Arnaud Desplechin a tenu en effet à faire se terminer son film en 1895, c'est-à-dire juste avant l'invention du cinéma : c’est un véritable âge d'or pour le théâtre en Angleterre, qui fait figure de premier divertissement populaire. Le théâtre à l'époque est une véritable industrie : le public est nombreux et varié, les théâtres se sont multipliés et considérablement agrandis au cours du siècle. En suivant Esther dans les coulisses, nous voyons cette industrie tourner à plein régime : la plupart des pièces demandent une distribution et une figuration importante, auxquelles s’ajoutent les doublures, les danseurs et les musiciens (la musique est alors un élément primordial du spectacle : même Shakespeare est mis en chansons!).
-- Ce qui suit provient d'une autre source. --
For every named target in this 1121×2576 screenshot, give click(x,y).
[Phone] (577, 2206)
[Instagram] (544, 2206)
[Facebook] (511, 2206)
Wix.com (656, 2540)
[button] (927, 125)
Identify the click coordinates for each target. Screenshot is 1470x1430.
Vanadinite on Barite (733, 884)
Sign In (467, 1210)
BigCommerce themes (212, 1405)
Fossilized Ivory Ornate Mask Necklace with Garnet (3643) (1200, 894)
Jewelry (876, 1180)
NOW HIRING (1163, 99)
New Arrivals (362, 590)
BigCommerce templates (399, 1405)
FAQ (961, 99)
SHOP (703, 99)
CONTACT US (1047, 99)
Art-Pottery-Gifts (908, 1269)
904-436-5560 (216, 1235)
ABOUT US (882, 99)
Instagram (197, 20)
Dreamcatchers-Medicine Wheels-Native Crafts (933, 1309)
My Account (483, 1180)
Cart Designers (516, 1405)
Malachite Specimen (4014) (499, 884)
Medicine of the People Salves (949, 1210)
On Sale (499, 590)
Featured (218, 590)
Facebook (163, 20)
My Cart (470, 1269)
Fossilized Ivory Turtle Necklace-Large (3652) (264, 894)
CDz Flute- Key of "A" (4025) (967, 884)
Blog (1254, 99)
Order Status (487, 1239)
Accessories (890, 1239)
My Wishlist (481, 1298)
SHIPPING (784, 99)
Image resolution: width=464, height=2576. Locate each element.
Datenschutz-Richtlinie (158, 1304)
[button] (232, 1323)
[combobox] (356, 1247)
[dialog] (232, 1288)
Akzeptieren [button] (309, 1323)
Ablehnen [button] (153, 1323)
A travers l'itinéraire d'Esther, le film nous donne un aperçu de l'état du théâtre, de l'esthétique scénique et de l’interprétation à la fin du siècle : la survivance d'un théâtre folklorique dont les formes remontent jusqu'au moyen-âge (intrigues simples aux personnages typés, jeu outré et physique, connivence avec le public), domination esthétique et économique du théâtre bourgeois, où l'exigence de réalisme (séparation scène/salle, scénographies de plus en plus élaborées grâce à l'éclairage électrique) le dispute aux conventions de jeu (le théâtre victorien est un théâtre d’acteurs), et enfin le théâtre d'avant-garde, dominé par la figure d'Ibsen, qui marque l'entrée dans la modernité théâtrale, en poussant à bout l’exigence de naturalisme et en révolutionnant la psychologie théâtrale.

Mais c'est moins ce panorama du théâtre que le cheminement de la comédienne qui intéresse le nouvelliste et le metteur en scène. Esther ne cherche pas à faire carrière, elle poursuit quelque de plus essentiel, quelque chose que le théâtre de l'époque ne peut lui donner. Ironiquement, c'est un acteur qu'on présente comme raté qui va se révèler un pédagogue génial.

Les leçons de Nathan ne sont pas des leçons de comédie, des recettes pour bien jouer : elles introduisent Esther au mystère du théâtre, de la présence scénique.
"Ce qu'il faudrait, c'est que à chaque pas que Esther fait vers ce monsieur, chaque pas semble plus incroyable que le précédent. Il faudrait que chaque pas soit une idée, une idée si compliquée qu'il faille dix philosophes rien que pour la lire. Il faudrait que chaque pas, ce soit un tour de prestidigitation, une montée vers l'échafaud, la marche du destin, ce que tu veux, je m'en fiche."

Nathan pose de manière lumineuse les questions théoriques les plus complexes qui soient : qui est sur la scène ? qu'est-ce qu'interpréter un personnage ? Pour ces cinq leçons, qui forment le coeur du film, Arnaud Desplechin s'est écarté du texte original, qui confiait à Philippe Hayguard plutôt qu'à Nathan l’éducation d'Esther, et qui se basait sur l'observation d'actrices de l'époque, comme Sarah Bernhardt ou la Duse. Il a fait appel aux théoriciens les plus modernes, comme Stanislavski et son disciple américain Lee Strasberg, le fondateur de l'Actor's Studio, mais surtout Peter Brook, dont sont inspirées notamment les réflexions sur Shakespeare : Nathan est à la fois l'interprète de la tradition figée du jeu shakespearien (on le voit déclamer Le Marchand de Venise) et le théoricien de la révolution scénique que mettra en œuvre Peter Brook dans les années cinquante.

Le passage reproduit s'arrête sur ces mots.